• Try it:
Output verbatim the line with "GOTTESDIENSTE & VERANSTALTUNGEN (1051, 77)" together with every line beneath it, ending at the last line of the entries.

(Stored records)
========
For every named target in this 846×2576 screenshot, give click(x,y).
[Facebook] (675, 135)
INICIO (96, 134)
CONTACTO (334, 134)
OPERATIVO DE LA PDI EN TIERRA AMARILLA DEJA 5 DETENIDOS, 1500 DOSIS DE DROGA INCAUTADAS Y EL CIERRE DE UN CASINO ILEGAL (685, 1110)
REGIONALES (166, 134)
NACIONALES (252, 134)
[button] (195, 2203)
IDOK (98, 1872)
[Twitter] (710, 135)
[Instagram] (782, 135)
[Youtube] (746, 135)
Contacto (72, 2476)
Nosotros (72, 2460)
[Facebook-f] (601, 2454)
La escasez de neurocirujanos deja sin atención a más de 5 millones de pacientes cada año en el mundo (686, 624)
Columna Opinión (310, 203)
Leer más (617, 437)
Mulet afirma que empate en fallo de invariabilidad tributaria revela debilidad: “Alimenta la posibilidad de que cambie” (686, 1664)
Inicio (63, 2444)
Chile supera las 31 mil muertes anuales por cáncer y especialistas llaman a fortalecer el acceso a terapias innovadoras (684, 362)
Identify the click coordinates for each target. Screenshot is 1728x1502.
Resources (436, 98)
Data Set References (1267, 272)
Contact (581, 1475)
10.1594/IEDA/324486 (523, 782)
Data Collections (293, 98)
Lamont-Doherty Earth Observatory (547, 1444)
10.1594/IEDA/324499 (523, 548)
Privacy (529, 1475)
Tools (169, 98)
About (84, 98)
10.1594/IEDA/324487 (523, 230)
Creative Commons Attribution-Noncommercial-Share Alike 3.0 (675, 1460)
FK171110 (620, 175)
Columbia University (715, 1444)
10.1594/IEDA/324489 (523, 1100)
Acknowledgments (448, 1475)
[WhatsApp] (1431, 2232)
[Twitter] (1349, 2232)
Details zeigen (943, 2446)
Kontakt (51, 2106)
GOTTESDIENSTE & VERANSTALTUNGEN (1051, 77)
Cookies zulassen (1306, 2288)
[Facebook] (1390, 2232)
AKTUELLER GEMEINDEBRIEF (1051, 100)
========
• Answer area:
GOTTESDIENSTE & VERANSTALTUNGEN (1051, 77)
Cookies zulassen (1306, 2288)
[Facebook] (1390, 2232)
AKTUELLER GEMEINDEBRIEF (1051, 100)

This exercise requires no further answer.